Quote Originally Posted by filipina_owl View Post
Well this is issue is really not so big deal for my husband, in fact he's been helping my family. He gave my uncle 30k pesos to help him with some important matters to deal with. He lend my aunt 35k pesos and he is not expecting that she will pay him back. He lend my sister 20k pesos before we left for UK in november and same thing, he doesnt expect her to pay the money back. He bought my brother the latest psp model, he always treats my family to a posh restaurant whenever he's in the philippines, he gave money to my granny because he knows i love her so much.
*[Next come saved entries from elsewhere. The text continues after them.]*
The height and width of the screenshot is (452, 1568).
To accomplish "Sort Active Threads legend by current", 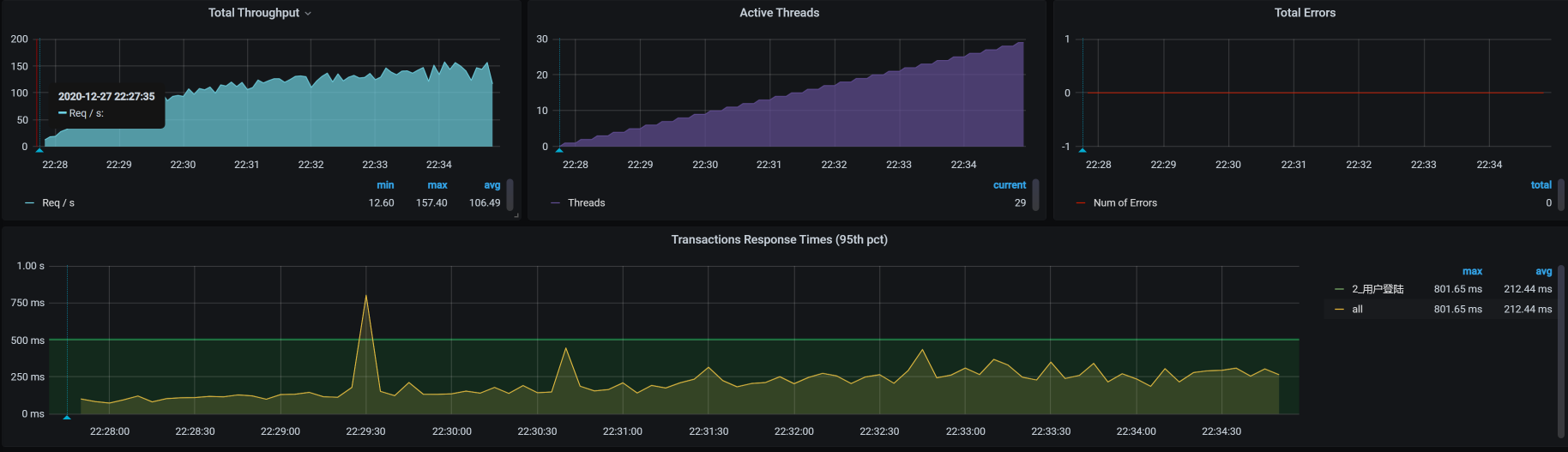I will 1009,185.
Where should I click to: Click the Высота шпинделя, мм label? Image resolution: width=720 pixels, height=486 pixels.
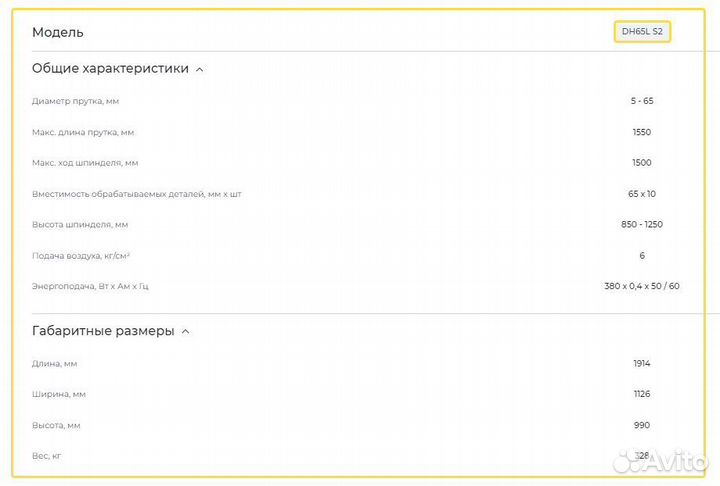coord(80,225)
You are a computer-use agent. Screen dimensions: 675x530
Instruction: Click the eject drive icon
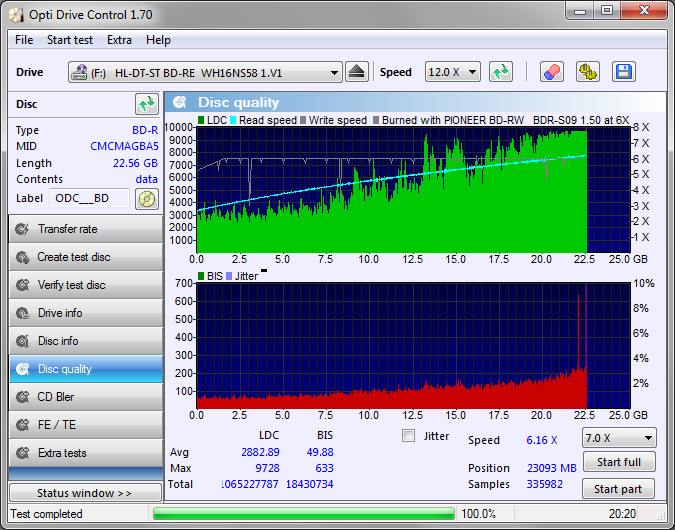click(x=358, y=72)
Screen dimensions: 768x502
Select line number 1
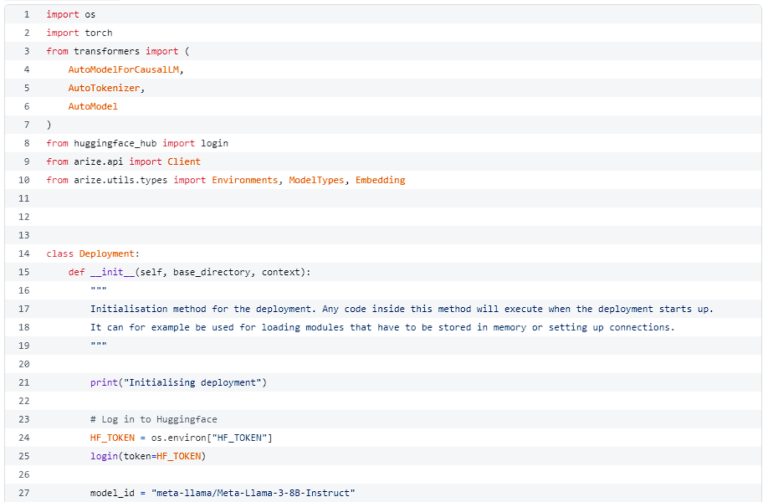click(x=26, y=15)
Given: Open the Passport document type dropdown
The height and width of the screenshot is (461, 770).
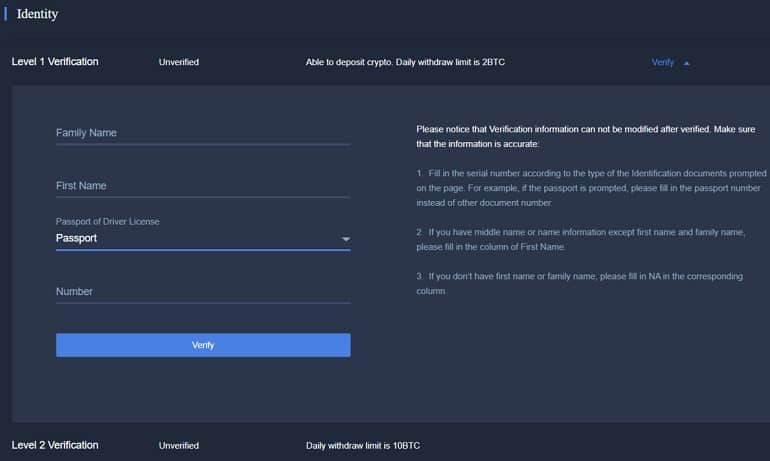Looking at the screenshot, I should pyautogui.click(x=200, y=239).
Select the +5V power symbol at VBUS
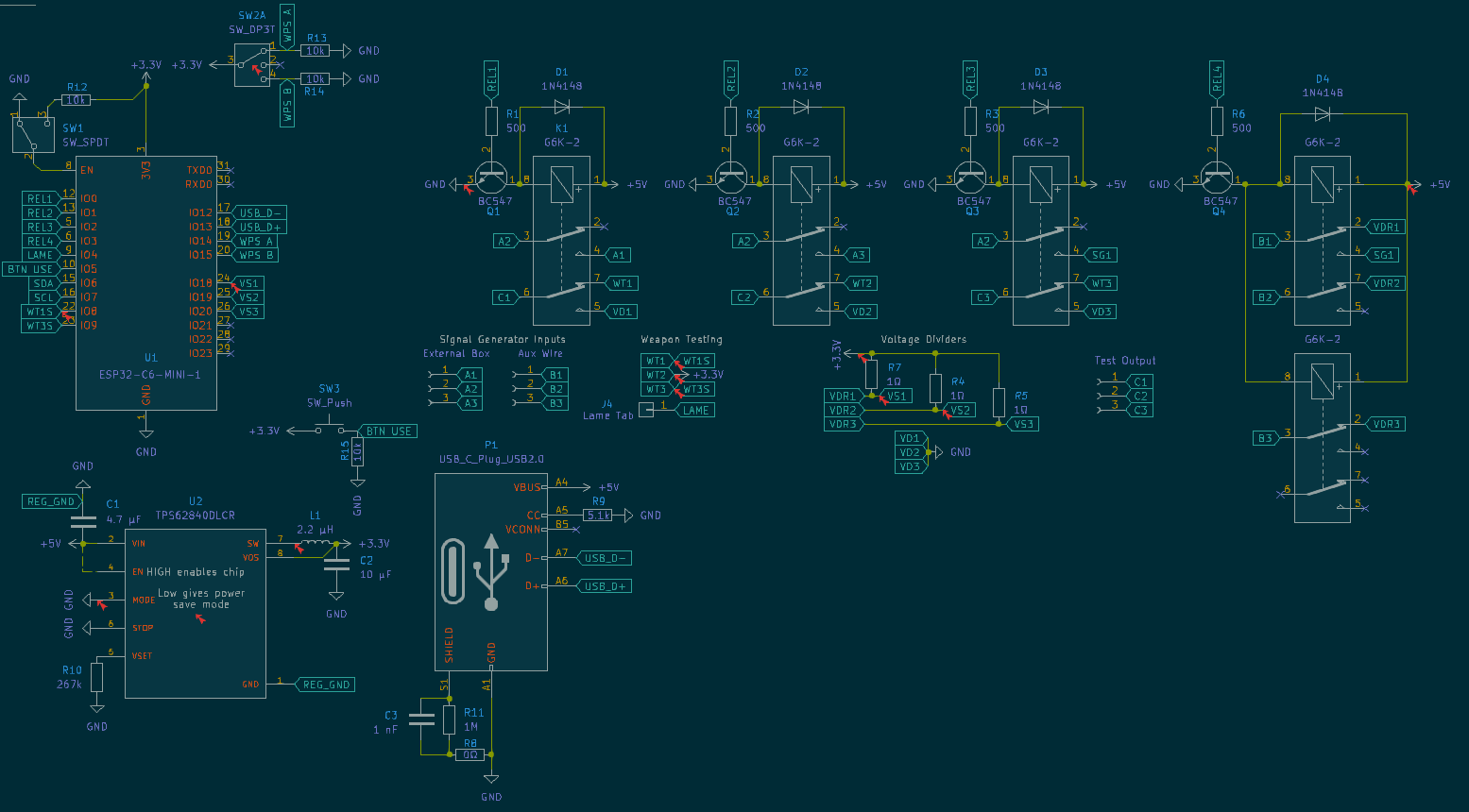This screenshot has width=1469, height=812. point(589,486)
My point is, my husband has done so many things for my family. So now that im in uk, i dont want to bother him about sending money to philippines because i think its too much. And he is providing me all the things i need especially now that im pregnant. I dont want to send money to philippines for now because i dont have a job at the moment. Like lizaphil said, its better if i have a job but thats impossible at the moment. I dont think thats being selfish and greedy. Can anyone understand my point????
Please cool down! I don't know how close you are with Liza why she did tell that. If she knows you are preggy, and she knew you did more than enough with your family, I am sure she will not give such advise.
We do understand you and we respect your views and opinions. If we ask some advises, we are ready for some negative replies and what you did is fine.
Quote Originally Posted by IainBusby View Post
I exclude elderlies from all of my comments and my wife and I do send money to support her parents but unfortunately, I get the impression that they're always broke because a lot of the money we send so that they can have a more comfortable life is given away to the extended family who assume they have lots of money because they have a daughter living in the UK.




I certainly can understand your point, the trouble is because in the past it seems to have been a simple matter of they ask, he gives and now when you say no you won't give them what they ask for they say your being mean. As I said in an earlier post on this subject, I find that very insulting.
It's lovely to hear that you support her ederly parents and I've got your point. I have known some friends that keeps sending money to their mother and the mother gives the money to other lazy children. One time, I had time to speak with my friend mother and tell her exactly how hard the job of her daughter abroad. What her daughter want is to enjoy the money for herself and let other children strive hard. It upsets me because, no hope to change for good.

There are really different stories here. If I sent money to my deaf sister, my Nanay is jealous. She said she has husband to strive for her. If I send all money to her, she deposit in the bank and give some to my sister. That is the rules of my Nanay so I always follow what she wants to make her happy.
She said, she gave already her 6 berdoom house to my youngest sis and youngest brother and she moved to my house. I looked after her for years and she love to stay with me as at the back of my house is where her farm is. So she has good access to her farm as I broke the concrete fence. She said her house is supposed to be mine as I was the last one who got married. So my Nanay advised me to strive for myself which I have already done before, worked 16 hrs/ day in Taiwan, bought my own properties and just helping them if they have good achievements done.

My Nanay never heard me complaining nor ask where are my parts in her property which truly in my heart, it is not a problem as I believe, if you give, you will never be poor and more blessings to come in your way.